# Try it:
Copy out, unchanged, the entries below from the "Instruction: Click the" line to the final line. Omit pictures.

(Stored items)
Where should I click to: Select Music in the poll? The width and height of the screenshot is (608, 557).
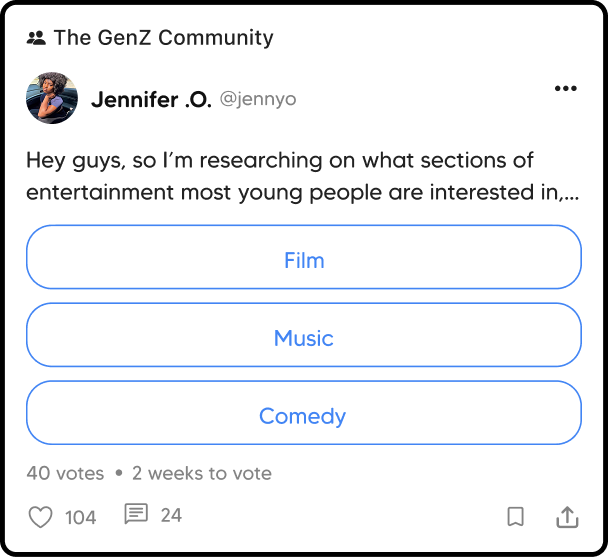pyautogui.click(x=303, y=338)
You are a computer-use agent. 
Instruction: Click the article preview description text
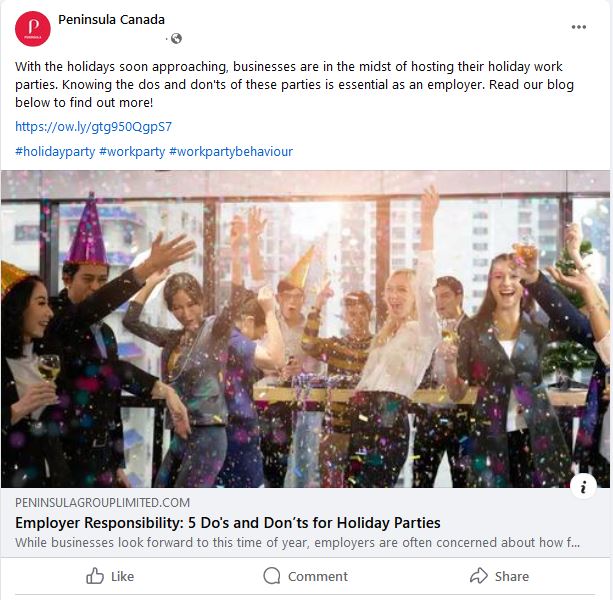(297, 543)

# Answer to this exercise:
Instruction: Click the article preview description text
(297, 543)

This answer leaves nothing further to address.